### PROMPT
Copy the entries below word for word, starting with their first line and ending with the line that contains "(232, 448).", both included.

»»

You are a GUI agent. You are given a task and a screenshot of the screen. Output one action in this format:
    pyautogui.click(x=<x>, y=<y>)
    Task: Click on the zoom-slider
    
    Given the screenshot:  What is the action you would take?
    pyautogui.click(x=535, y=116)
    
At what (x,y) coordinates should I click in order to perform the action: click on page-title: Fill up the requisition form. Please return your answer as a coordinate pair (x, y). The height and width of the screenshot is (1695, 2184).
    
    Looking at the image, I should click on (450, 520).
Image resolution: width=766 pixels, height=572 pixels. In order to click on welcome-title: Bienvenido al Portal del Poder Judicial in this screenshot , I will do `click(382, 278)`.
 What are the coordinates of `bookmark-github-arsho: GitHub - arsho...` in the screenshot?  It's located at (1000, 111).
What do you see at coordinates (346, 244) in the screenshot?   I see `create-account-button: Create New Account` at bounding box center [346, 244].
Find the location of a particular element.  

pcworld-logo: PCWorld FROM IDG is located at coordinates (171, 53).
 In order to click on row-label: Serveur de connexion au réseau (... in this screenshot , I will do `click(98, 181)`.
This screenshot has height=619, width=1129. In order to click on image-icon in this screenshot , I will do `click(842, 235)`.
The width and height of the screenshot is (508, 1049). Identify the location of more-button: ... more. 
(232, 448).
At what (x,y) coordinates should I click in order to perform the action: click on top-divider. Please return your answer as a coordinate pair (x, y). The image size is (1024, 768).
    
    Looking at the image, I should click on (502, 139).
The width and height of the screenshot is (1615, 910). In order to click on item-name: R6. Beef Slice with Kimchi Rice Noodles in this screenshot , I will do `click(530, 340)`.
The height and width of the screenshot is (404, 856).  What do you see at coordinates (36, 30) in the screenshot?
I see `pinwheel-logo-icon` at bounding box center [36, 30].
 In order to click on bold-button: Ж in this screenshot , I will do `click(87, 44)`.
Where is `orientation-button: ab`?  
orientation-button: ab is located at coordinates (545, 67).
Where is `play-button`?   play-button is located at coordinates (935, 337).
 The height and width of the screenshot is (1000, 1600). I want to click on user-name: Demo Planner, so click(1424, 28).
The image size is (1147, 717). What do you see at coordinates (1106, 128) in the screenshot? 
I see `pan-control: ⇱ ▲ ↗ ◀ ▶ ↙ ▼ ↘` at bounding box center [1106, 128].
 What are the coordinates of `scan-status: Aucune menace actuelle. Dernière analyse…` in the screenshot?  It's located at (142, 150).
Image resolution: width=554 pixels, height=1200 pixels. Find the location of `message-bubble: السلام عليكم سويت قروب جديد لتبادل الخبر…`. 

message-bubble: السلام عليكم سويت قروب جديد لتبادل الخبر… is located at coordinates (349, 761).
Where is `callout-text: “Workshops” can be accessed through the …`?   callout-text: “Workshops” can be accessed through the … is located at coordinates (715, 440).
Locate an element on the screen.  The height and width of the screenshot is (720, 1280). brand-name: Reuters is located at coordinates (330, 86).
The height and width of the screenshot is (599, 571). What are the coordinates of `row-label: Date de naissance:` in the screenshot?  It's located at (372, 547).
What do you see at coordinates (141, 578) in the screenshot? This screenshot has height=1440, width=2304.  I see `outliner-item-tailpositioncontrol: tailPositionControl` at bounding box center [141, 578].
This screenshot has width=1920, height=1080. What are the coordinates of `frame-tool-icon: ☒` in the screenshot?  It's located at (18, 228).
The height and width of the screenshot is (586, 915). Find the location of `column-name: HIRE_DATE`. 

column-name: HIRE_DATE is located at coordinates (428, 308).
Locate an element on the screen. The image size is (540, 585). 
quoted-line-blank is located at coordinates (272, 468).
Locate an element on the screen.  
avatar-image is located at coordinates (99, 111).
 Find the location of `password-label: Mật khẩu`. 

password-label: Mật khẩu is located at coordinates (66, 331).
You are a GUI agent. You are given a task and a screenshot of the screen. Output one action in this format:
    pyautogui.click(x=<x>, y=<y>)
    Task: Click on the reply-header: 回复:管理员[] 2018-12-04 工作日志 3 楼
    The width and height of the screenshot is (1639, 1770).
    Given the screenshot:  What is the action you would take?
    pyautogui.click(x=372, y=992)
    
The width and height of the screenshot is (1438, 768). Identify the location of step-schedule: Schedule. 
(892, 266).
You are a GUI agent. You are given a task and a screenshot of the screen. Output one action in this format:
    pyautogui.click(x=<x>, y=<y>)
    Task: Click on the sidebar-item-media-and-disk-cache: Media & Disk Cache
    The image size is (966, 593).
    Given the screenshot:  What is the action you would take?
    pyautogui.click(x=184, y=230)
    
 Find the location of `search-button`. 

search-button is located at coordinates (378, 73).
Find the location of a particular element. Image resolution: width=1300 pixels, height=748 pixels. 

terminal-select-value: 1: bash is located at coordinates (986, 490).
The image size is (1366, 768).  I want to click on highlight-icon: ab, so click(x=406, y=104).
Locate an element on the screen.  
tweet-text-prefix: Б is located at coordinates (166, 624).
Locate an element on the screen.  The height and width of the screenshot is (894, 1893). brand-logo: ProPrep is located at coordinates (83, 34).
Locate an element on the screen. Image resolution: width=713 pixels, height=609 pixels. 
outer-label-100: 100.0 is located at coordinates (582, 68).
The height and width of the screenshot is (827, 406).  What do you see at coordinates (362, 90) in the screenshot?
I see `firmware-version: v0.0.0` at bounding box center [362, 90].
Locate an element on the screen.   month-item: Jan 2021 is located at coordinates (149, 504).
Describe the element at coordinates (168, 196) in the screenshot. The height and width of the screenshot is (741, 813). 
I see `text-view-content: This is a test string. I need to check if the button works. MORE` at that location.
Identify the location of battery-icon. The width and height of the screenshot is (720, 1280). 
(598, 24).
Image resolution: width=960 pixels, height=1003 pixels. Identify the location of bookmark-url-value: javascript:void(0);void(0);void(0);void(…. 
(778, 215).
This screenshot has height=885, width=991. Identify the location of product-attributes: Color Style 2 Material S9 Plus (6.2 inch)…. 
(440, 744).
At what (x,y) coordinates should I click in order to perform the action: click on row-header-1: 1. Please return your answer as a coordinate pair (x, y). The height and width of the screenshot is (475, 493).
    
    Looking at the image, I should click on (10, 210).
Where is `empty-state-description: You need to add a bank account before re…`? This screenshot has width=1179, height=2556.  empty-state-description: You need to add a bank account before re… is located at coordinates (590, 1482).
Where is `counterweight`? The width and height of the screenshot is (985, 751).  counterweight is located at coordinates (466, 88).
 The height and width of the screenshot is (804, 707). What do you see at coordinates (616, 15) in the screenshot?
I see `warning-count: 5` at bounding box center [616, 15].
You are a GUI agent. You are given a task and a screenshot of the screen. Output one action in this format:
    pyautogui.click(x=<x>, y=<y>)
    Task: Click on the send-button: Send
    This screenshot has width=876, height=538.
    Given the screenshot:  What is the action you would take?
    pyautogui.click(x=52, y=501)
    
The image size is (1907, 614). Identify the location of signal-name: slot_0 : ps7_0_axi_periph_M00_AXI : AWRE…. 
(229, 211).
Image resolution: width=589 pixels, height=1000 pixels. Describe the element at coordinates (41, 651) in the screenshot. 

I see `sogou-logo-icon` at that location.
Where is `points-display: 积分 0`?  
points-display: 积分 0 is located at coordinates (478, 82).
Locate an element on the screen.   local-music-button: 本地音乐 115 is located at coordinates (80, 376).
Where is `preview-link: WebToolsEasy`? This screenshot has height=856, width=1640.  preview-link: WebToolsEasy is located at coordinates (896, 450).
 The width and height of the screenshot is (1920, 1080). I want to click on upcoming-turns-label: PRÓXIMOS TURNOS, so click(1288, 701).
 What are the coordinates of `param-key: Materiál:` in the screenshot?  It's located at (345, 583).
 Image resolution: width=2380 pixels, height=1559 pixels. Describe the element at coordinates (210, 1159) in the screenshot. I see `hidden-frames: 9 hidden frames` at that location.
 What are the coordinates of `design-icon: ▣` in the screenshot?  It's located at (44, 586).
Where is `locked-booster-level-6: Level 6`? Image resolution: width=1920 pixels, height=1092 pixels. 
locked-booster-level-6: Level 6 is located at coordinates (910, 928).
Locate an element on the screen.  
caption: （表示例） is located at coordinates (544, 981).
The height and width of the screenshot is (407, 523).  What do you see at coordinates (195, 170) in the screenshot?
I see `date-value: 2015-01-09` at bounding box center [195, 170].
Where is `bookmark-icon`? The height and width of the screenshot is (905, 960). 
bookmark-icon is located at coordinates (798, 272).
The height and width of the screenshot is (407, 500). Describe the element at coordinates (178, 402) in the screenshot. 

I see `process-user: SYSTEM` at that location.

««

### RESPONSE FOR THIS EXERCISE
You are a GUI agent. You are given a task and a screenshot of the screen. Output one action in this format:
    pyautogui.click(x=<x>, y=<y>)
    Task: Click on the zoom-slider
    
    Given the screenshot:  What is the action you would take?
    pyautogui.click(x=535, y=116)
    
At what (x,y) coordinates should I click in order to perform the action: click on page-title: Fill up the requisition form. Please return your answer as a coordinate pair (x, y). The height and width of the screenshot is (1695, 2184).
    
    Looking at the image, I should click on (450, 520).
Image resolution: width=766 pixels, height=572 pixels. In order to click on welcome-title: Bienvenido al Portal del Poder Judicial in this screenshot , I will do `click(382, 278)`.
 What are the coordinates of `bookmark-github-arsho: GitHub - arsho...` in the screenshot?  It's located at (1000, 111).
What do you see at coordinates (346, 244) in the screenshot?   I see `create-account-button: Create New Account` at bounding box center [346, 244].
Find the location of a particular element.  

pcworld-logo: PCWorld FROM IDG is located at coordinates (171, 53).
 In order to click on row-label: Serveur de connexion au réseau (... in this screenshot , I will do `click(98, 181)`.
This screenshot has height=619, width=1129. In order to click on image-icon in this screenshot , I will do `click(842, 235)`.
The width and height of the screenshot is (508, 1049). Identify the location of more-button: ... more. 
(232, 448).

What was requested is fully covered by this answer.